課題先進県 青森ならではの健康研究プラットフォーム
「岩木健康増進プロジェクト」
日本は超高齢化社会を迎え、内閣府の調査では65歳以上が総人口に占める割合が28.1%(平成30年)に達し、2035年には32.8%、2060年には38.1%に達すると予測*2されており、高齢者における健康増進および医療費の削減が社会課題となっています。
なかでも青森県は、高齢化に加え、40歳以上の加齢性疾患・生活習慣病の罹患率・死亡率が高く、県民の寿命を大きく損なっています。厚生労働省が5年ごとに行っている都道府県別平均寿命ランキングでも、青森県の平均寿命が全国最下位ということがわかっています。性別でみると、青森県の男性は1985年から、女性も2000年から平均寿命最下位の状態が続いているのです。
弘前大学では、大学院医学研究科社会医学講座 特任教授 中路重之が中心となって、短命県返上を目標に掲げ、平成17年から弘前市の岩木地区(旧・岩木町)の住民を対象に、大規模住民健康調査「岩木健康増進プロジェクト健診」(以下、岩木健診)を毎年実施しています。
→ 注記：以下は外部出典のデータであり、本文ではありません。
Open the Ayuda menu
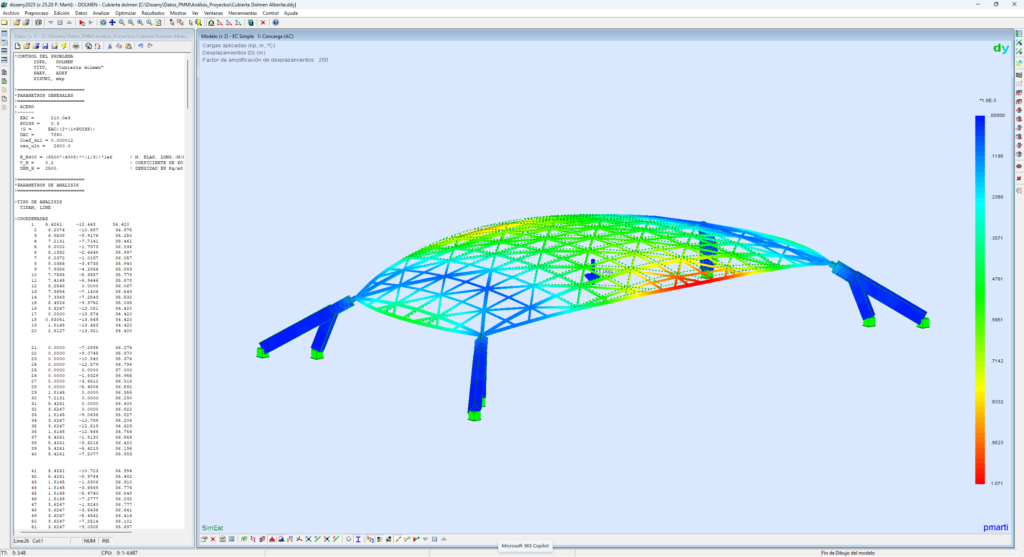 [x=291, y=13]
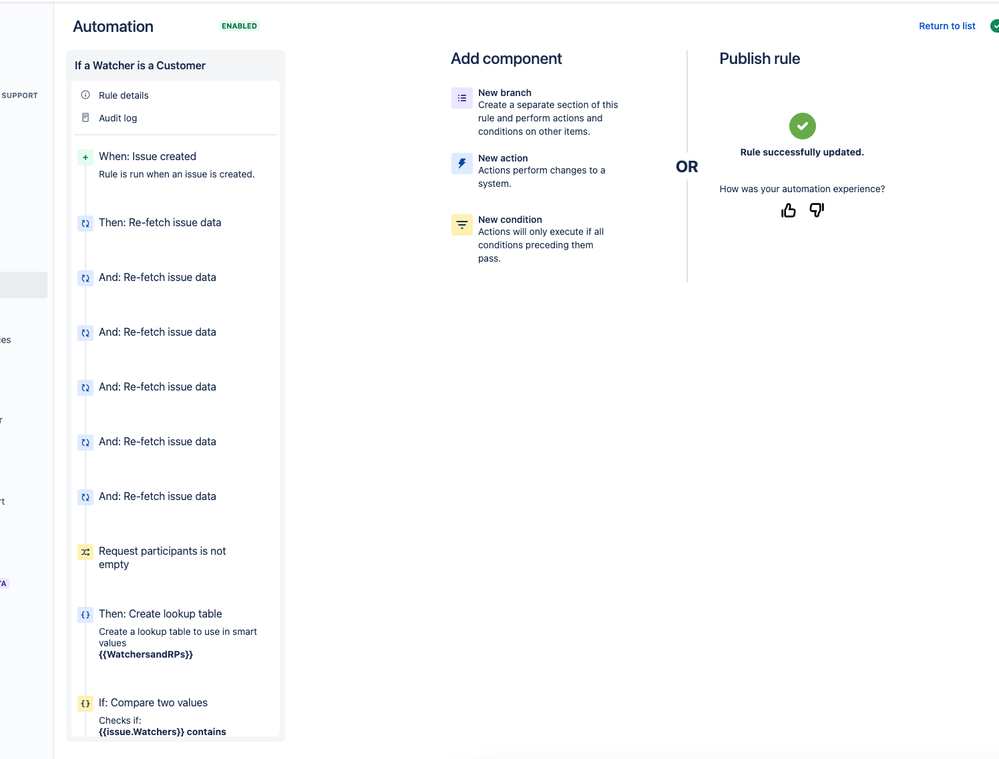Click the New branch list icon
Screen dimensions: 999x759
[461, 98]
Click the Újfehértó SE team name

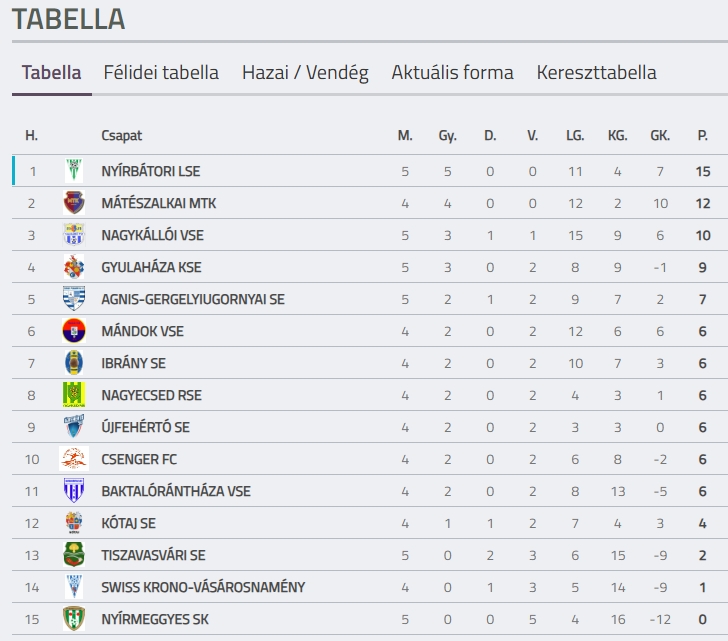(145, 427)
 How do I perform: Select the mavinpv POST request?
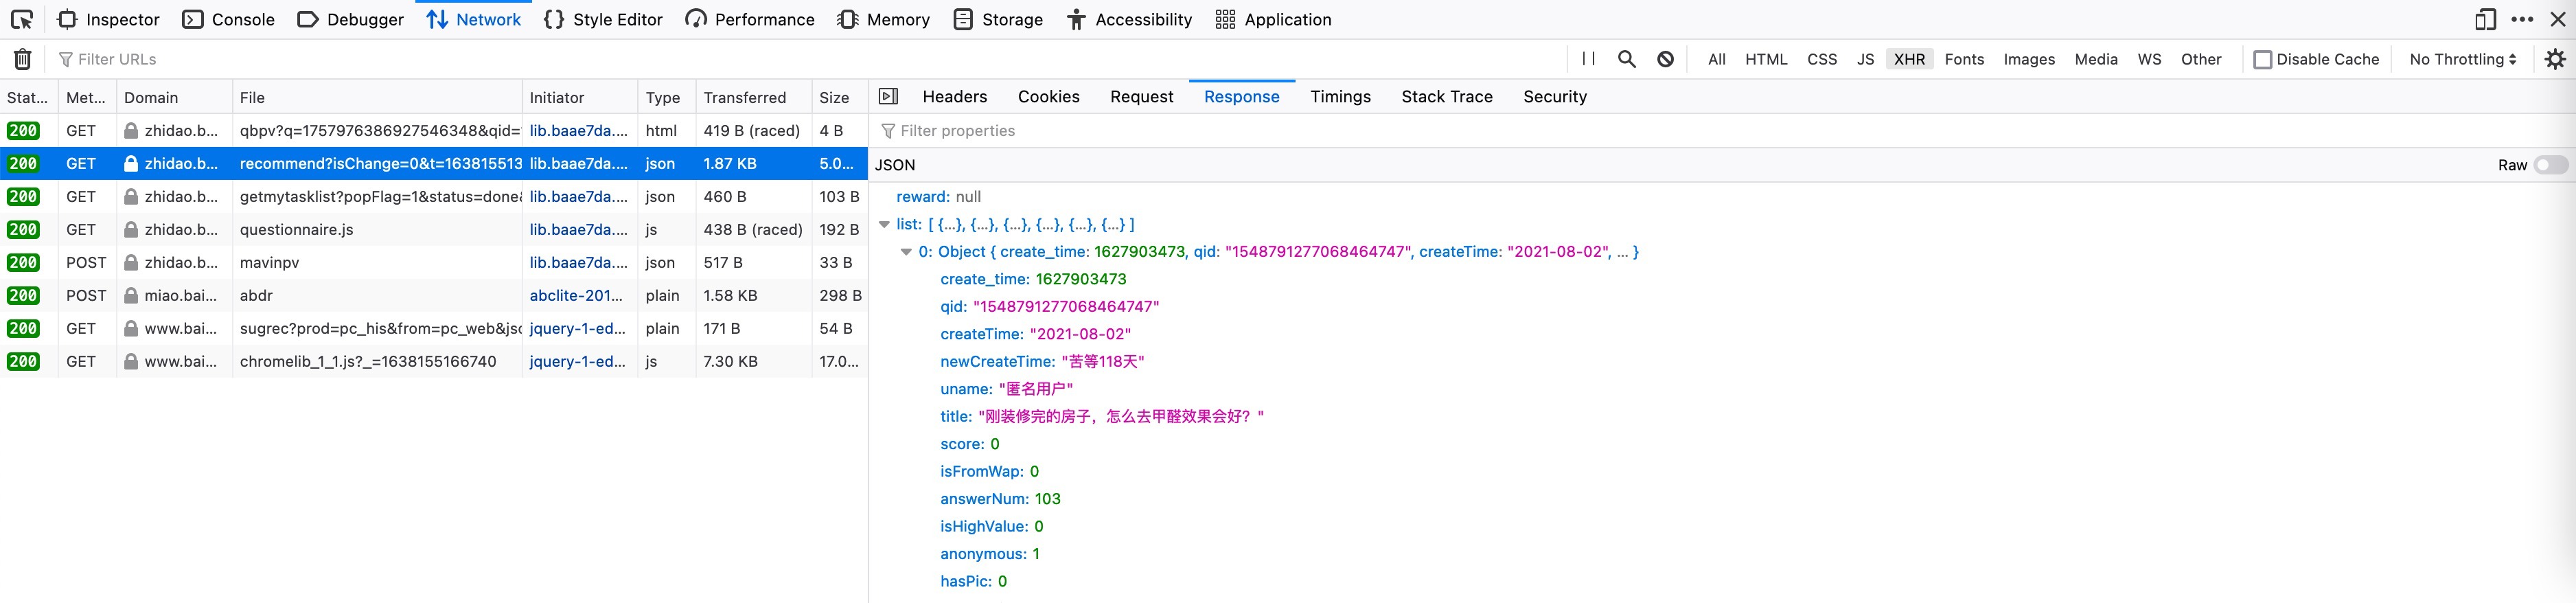click(x=380, y=262)
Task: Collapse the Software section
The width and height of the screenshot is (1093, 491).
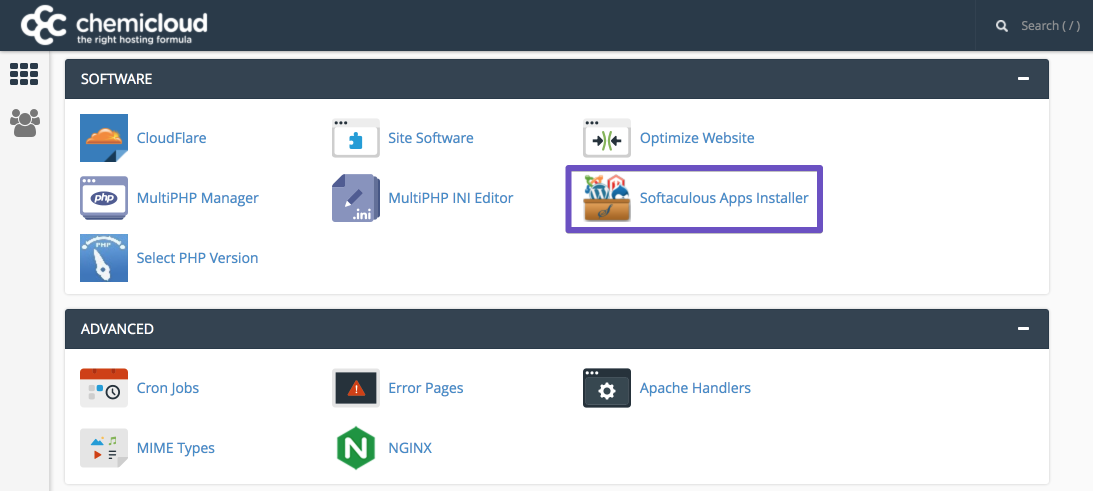Action: pyautogui.click(x=1022, y=78)
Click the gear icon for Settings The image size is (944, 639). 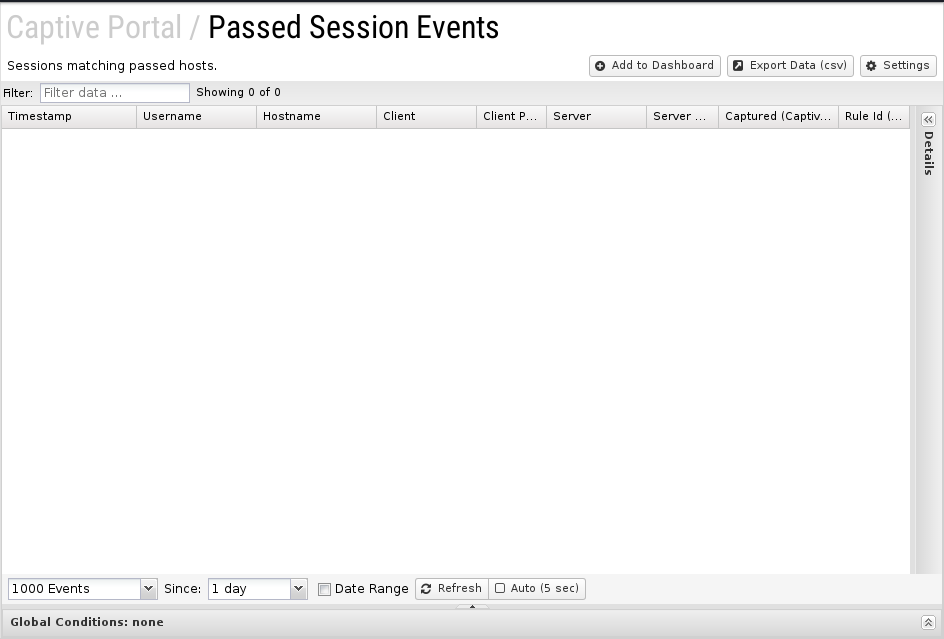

岩木健診では弘前大学の医学部をはじめ、全学部(教育学部・理工学部・人文社会科学部・農学生命科学部)の教員や学生、さらに自治体、住民、企業、研究機関などが運営に協力し、健康研究に関する産学官民連携の一大プラットフォームを形成しています。
岩木健診には毎年1,000名前後の住民が参加し、同地区の小中学生(小学5年生以上の各学年)約500名に対して毎年行っている調査も含めると、健診により得られる住民の健康情報(2,000-3,000項目の健康ビッグデータ)は延べ約2万人以上と膨大です。
弘前大学COIではこの研究を拠点の中心に据え、岩木健診で十数年にわたって蓄積している健康ビッグデータを活用した研究開発・ビジネス化に取り組んでいます。
拠点には、花王、ライオン、イオンリテール、エーザイ、ベネッセコーポレーション、協和発酵バイオ、カゴメ、ハウス食品グループ本社、クラシエHD、ローソン、サントリー食品インターナショナル、ファンケルなど有力企業が40社以上参画し、本学が立地する青森県・弘前市とも一体となって、強固な産学官民連携体制を構築しています。
また、サテライト拠点として、九州大学医学部と京都府立医科大学も加わり、名桜大学、和歌山県立医科大学とも連携し、充実した研究推進体制を築いて、取り組みを行っています。